THOMAS GITZEL, CHEFVOLKSWIRT VP BANK:

"Entspannung zeichnet sich derzeit nicht ab. Die Lieferschwierigkeiten bei vielen Produkten werden noch länger anhalten. Die Lockdowns in China verhindern eine Besserung der Materialknappheiten. Da Mitte Juli aufgrund von Wartungsarbeiten kein Gas über die North-Stream-Pipeline als auch über die Brotherhood-Pipeline strömen wird, bleibt auch der Druck auf den in Europa so zentralen Gaspreis erhalten."

ALEXANDER KRÜGER, CHEFVOLKSWIRT HAUCK AUFHÄUSER LAMPE:

"Das Inflationsdrama geht in die nächste Runde, der Gipfel ist noch nicht erreicht.
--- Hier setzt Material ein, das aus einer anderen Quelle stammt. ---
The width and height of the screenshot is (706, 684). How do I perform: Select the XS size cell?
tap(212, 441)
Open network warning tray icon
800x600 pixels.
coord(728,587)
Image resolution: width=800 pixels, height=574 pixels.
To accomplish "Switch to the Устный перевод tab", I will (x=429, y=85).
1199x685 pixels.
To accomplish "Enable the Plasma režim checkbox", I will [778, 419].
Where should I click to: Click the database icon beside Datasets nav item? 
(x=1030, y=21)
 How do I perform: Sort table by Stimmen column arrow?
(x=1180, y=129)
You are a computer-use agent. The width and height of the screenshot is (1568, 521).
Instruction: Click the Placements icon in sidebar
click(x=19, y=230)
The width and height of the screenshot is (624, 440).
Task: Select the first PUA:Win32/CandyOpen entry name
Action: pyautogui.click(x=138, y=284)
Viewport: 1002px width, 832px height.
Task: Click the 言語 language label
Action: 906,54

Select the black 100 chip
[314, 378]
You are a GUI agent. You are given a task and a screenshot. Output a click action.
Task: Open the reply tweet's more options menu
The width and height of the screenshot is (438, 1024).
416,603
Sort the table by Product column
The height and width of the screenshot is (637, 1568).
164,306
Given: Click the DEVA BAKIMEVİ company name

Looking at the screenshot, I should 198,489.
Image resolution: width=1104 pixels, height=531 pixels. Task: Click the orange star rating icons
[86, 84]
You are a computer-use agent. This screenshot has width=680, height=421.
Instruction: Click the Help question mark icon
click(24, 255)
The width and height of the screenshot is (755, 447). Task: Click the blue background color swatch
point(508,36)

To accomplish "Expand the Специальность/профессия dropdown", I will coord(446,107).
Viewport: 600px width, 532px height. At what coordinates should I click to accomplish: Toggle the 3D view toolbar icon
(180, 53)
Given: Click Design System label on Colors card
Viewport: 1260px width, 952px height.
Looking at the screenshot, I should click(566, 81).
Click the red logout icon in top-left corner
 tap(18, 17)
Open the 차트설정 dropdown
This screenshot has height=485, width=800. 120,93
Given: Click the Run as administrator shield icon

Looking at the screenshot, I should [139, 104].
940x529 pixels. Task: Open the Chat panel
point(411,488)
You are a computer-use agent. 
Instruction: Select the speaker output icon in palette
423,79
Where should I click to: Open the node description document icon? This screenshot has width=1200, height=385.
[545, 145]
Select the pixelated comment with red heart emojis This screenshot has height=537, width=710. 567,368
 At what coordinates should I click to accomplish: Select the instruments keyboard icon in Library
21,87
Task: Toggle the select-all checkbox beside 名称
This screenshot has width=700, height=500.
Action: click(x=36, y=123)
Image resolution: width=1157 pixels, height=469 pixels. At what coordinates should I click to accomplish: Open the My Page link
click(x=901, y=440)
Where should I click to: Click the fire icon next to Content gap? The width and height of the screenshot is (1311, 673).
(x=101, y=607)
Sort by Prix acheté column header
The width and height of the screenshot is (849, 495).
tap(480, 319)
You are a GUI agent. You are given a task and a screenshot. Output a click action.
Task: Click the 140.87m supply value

Es wird auch noch länger dauern, bis ein Entwarnungssignal gegeben werden kann. Viele Preisüberwälzungen befinden sich noch in der Pipeline. Durch den Lieferkettenstress und den Verteilungskampf um Gas bestehen zudem hohe Inflationsrisiken. Klar ist, dass die Konjunkturrisiken durch kräftige Realeinkommensverluste hoch sind. Bevor die Konjunktur nicht mehr mitspielt, sollte die EZB schon im Juli einen grossen Zinsschritt wagen."

JÖRG KRÄMER, COMMERZBANK-CHEFVOLKSWIRT:

"Mit 8,6 Prozent hat die Inflation im Euroraum wieder einen neuen Höchststand erreicht. Das würde auch für die Teuerungsrate ohne Energie, Nahrungs- und Genussmittel gelten, wenn Deutschland nicht das Neun-Euro-Ticket eingeführt und Bahnfahrten deutlich verbilligt hätte. Der Euroraum hat ein massives Inflationsproblem, das entschiedenes Handeln der EZB erfordert. Sie sollte sich einen Ruck geben und die Zinsen auf der nächsten Sitzung im Juli nicht nur wie angekündigt um einen viertel Prozentpunkt, sondern um einen halben Prozentpunkt anheben."